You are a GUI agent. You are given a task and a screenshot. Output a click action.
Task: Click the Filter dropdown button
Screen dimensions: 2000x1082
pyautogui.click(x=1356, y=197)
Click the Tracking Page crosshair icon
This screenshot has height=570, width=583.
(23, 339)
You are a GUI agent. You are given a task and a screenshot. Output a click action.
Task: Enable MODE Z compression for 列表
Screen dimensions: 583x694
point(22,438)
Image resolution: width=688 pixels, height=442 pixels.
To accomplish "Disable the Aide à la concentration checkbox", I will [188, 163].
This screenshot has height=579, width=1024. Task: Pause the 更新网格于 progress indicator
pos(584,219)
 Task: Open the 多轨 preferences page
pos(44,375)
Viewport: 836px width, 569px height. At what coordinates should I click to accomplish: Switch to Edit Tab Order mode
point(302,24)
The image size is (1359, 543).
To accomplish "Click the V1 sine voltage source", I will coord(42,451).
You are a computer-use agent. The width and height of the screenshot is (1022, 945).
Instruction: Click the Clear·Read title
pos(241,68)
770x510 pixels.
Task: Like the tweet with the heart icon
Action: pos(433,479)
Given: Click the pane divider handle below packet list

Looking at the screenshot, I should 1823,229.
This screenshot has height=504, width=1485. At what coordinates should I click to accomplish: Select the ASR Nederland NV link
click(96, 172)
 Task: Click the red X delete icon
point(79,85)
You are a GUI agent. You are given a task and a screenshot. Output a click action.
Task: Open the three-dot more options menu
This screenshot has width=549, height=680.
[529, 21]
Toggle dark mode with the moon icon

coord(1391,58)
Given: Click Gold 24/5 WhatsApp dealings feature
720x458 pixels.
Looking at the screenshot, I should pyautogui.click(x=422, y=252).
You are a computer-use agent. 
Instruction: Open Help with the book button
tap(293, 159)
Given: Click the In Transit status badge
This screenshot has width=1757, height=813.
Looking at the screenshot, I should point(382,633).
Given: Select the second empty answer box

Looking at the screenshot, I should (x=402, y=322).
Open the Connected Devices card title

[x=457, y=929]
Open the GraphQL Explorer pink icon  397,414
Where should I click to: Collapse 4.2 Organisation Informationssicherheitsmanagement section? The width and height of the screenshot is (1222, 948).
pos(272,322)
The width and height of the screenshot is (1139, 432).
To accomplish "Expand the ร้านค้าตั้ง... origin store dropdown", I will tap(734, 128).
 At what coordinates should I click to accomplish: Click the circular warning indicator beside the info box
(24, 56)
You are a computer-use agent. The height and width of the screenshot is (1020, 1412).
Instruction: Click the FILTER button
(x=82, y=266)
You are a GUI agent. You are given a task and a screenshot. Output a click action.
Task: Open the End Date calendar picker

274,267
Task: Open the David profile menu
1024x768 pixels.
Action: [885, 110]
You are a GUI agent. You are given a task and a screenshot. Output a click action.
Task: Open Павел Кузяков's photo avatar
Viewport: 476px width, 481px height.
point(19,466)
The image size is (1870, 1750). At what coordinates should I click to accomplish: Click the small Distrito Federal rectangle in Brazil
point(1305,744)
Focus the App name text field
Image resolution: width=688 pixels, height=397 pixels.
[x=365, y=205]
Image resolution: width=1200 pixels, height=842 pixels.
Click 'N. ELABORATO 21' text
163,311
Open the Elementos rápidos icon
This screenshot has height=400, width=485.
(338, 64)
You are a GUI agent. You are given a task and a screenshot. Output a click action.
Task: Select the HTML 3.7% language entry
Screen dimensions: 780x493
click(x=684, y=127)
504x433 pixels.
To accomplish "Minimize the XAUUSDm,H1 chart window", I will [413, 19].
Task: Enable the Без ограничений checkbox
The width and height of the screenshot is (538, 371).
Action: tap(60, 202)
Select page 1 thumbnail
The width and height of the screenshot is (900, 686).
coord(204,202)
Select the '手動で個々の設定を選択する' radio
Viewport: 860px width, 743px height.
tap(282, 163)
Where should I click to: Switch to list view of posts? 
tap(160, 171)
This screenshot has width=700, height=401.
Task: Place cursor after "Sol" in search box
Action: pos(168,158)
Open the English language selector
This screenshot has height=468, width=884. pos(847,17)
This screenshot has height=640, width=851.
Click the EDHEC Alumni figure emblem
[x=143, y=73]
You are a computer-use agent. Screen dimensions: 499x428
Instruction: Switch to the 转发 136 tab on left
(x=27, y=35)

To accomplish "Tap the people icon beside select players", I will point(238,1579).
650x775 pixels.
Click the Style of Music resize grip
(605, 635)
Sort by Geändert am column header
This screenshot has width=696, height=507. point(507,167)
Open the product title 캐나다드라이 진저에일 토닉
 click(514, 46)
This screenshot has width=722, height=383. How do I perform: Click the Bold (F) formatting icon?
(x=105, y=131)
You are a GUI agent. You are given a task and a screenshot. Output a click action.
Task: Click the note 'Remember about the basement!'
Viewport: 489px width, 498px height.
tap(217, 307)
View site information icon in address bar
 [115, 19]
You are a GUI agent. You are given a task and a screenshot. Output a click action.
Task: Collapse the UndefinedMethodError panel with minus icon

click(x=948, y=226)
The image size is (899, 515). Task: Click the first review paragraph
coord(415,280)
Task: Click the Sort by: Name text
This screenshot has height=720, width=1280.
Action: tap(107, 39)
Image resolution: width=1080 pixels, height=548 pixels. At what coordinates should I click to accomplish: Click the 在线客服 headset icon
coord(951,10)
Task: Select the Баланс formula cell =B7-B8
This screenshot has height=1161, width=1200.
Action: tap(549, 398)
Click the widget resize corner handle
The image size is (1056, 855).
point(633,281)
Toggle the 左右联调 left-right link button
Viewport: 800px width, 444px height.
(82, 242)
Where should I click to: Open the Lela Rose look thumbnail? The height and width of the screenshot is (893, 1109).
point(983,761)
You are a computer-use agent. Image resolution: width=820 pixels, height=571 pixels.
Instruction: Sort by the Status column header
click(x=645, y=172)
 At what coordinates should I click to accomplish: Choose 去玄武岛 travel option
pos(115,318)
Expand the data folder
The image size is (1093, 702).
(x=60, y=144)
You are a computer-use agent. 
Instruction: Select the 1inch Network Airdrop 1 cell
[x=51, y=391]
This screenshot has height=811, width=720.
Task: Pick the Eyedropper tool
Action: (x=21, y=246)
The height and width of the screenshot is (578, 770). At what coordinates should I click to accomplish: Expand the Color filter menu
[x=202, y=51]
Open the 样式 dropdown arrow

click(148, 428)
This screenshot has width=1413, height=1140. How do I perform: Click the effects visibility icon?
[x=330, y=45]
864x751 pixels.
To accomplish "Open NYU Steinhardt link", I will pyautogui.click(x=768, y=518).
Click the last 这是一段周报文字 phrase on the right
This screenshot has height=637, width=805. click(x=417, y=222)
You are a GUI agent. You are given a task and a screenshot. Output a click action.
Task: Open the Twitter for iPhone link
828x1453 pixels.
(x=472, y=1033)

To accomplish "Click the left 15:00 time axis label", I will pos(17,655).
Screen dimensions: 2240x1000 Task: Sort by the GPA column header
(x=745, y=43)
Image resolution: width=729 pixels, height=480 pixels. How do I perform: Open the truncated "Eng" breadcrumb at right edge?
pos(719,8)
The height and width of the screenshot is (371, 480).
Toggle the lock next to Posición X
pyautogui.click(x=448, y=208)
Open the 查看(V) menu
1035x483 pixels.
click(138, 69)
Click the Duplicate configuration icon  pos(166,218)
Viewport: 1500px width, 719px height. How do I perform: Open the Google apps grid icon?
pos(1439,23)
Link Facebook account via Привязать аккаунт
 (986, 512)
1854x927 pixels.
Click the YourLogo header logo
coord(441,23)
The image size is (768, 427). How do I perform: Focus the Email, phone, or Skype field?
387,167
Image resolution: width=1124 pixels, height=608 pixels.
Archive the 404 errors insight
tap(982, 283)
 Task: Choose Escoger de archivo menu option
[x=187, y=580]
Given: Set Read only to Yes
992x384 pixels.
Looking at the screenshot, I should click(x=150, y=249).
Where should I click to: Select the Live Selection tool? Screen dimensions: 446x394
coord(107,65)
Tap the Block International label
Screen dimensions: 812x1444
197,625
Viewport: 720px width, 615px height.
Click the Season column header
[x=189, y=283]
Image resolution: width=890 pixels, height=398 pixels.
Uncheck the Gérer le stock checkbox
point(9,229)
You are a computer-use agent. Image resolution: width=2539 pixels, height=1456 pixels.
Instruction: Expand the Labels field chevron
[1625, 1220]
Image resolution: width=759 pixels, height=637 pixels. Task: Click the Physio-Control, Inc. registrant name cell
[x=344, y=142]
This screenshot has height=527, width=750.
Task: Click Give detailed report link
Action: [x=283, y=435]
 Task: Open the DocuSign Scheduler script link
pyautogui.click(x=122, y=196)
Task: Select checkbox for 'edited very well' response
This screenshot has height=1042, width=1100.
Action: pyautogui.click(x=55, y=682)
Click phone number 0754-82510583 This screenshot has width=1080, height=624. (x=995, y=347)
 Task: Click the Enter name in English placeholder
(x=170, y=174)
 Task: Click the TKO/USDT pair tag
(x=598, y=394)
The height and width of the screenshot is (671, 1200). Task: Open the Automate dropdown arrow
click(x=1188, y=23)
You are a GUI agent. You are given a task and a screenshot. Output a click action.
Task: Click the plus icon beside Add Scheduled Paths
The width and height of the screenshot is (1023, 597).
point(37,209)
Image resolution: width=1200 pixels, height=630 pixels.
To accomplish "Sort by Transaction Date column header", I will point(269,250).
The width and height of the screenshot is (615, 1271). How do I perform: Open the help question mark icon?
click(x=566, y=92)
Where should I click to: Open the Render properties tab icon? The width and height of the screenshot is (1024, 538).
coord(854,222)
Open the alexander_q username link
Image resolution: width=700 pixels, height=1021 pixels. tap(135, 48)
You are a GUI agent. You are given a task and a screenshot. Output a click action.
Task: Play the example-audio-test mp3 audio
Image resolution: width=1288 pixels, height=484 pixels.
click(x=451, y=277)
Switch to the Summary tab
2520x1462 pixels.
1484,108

※ ※ ※

### TASK TO COMPLETE
Beginning at the top of the records above, transcribe each line exactly up to and including the line that holds "Given: Click Gold".

### OUTPUT
You are a GUI agent. You are given a task and a screenshot. Output a click action.
Task: Click the Filter dropdown button
Screen dimensions: 2000x1082
pyautogui.click(x=1356, y=197)
Click the Tracking Page crosshair icon
This screenshot has height=570, width=583.
(23, 339)
You are a GUI agent. You are given a task and a screenshot. Output a click action.
Task: Enable MODE Z compression for 列表
Screen dimensions: 583x694
point(22,438)
Image resolution: width=688 pixels, height=442 pixels.
To accomplish "Disable the Aide à la concentration checkbox", I will [188, 163].
This screenshot has height=579, width=1024. Task: Pause the 更新网格于 progress indicator
pos(584,219)
 Task: Open the 多轨 preferences page
pos(44,375)
Viewport: 836px width, 569px height. At what coordinates should I click to accomplish: Switch to Edit Tab Order mode
point(302,24)
The image size is (1359, 543).
To accomplish "Click the V1 sine voltage source", I will coord(42,451).
You are a computer-use agent. The width and height of the screenshot is (1022, 945).
Instruction: Click the Clear·Read title
pos(241,68)
770x510 pixels.
Task: Like the tweet with the heart icon
Action: pos(433,479)
Given: Click the pane divider handle below packet list

Looking at the screenshot, I should 1823,229.
This screenshot has height=504, width=1485. At what coordinates should I click to accomplish: Select the ASR Nederland NV link
click(96, 172)
 Task: Click the red X delete icon
point(79,85)
You are a GUI agent. You are given a task and a screenshot. Output a click action.
Task: Open the three-dot more options menu
This screenshot has width=549, height=680.
[529, 21]
Toggle dark mode with the moon icon

coord(1391,58)
Given: Click Gold 24/5 WhatsApp dealings feature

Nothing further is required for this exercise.